# Tithing in a cashless, barter economy



## Tim (May 26, 2011)

How might tithing work for someone who is largely self-sufficient, lives off-grid, grows his own food, and lives on little cash, etc? In such a situation, this person may only need a very small cash income, while he at the same time may have a great non-cash "increase". 

Even if the value of his increase (such as food, property appreciation, livestock increases) could be calculated, all of this would need to be liquidated in some fashion to give it to the work of the church.

Many people today wish to be less dependent on inflationary currency; this may require some re-thinking about how the church is to be supported financially. Are there lessons to be learned from history, from times of subsistence farming, for example?


----------



## TimV (May 26, 2011)

It's a question of degree. If you get a paycheck you tithe from it. If you get a bunch of cows born, you sell one and give the money to the church. I'd like to see a person who really does live off the grid. I'd bet you couldn't find anyone outside of a primitive tribesman who doesn't use money for some things. Even in PNG the people bought canned fish etc.. with money. Certainly you won't find any examples in South Africa where you are living.

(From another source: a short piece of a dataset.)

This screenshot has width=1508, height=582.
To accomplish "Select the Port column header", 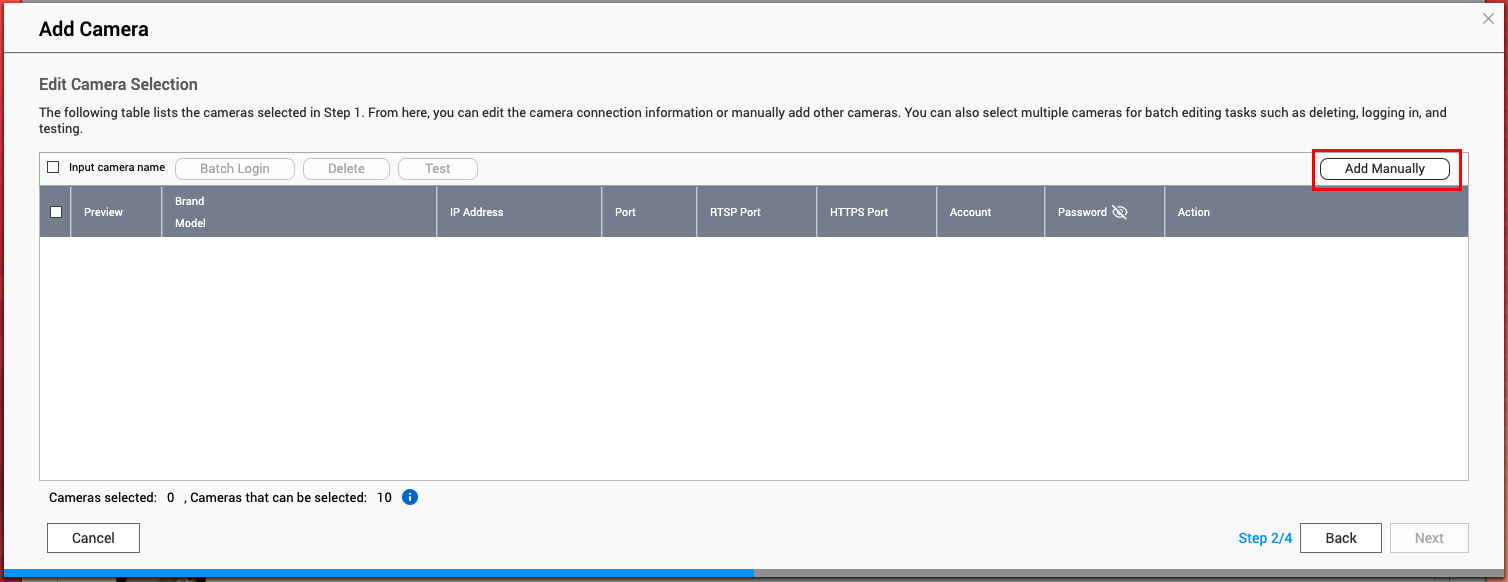I will point(626,212).
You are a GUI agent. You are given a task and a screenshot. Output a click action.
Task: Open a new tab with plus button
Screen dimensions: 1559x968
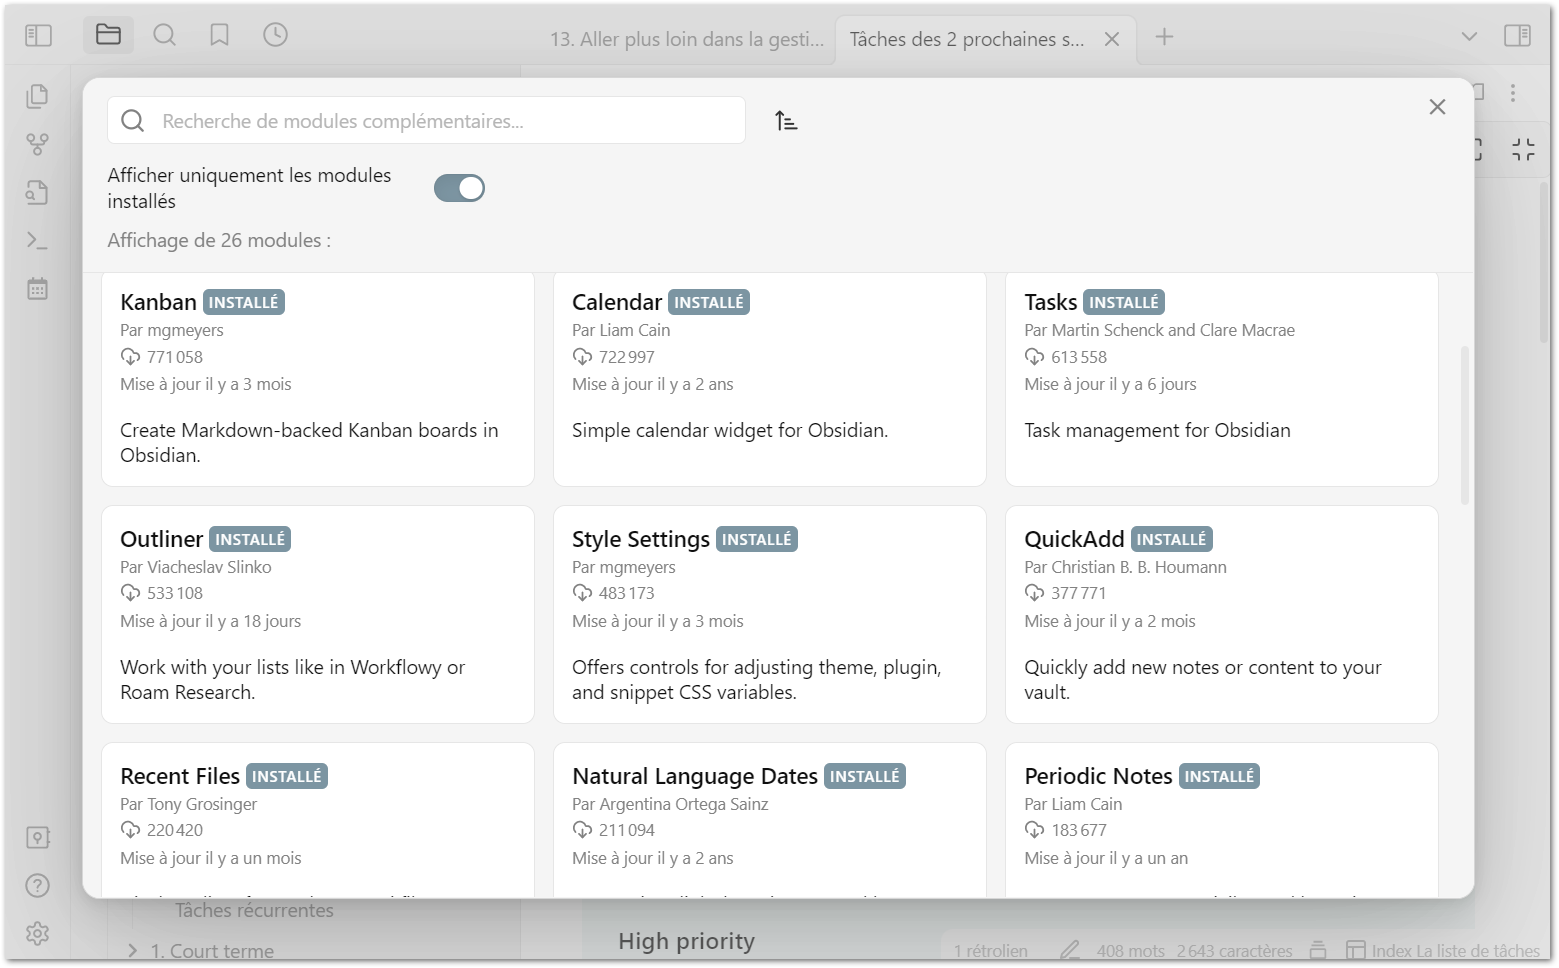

The poorest people use money.


----------



## JonathanHunt (May 26, 2011)

laughing that Josh's first thought was 'wine for the pastor'...


----------



## torstar (May 26, 2011)

Would have been more effective to lead with mint, dill, and cumin...


----------



## Philip (May 26, 2011)

Tim said:


> How might tithing work for someone who is largely self-sufficient, lives off-grid, grows his own food, and lives on little cash, etc? In such a situation, this person may only need a very small cash income, while he at the same time may have a great non-cash "increase".



There's always time---doing work for the church.


----------



## Jack K (May 26, 2011)

Wasn't Old Testament tithing originally about a subsistence farmer bringing in a share of his crops and livestock to support God's work? So those who tithe with money are the true non-traditionalists.


----------



## Notthemama1984 (May 26, 2011)

Joshua said:


> Wine for the Pastor, food for the indigent, etc.


 
Keep the wine, pass the Shiner.


----------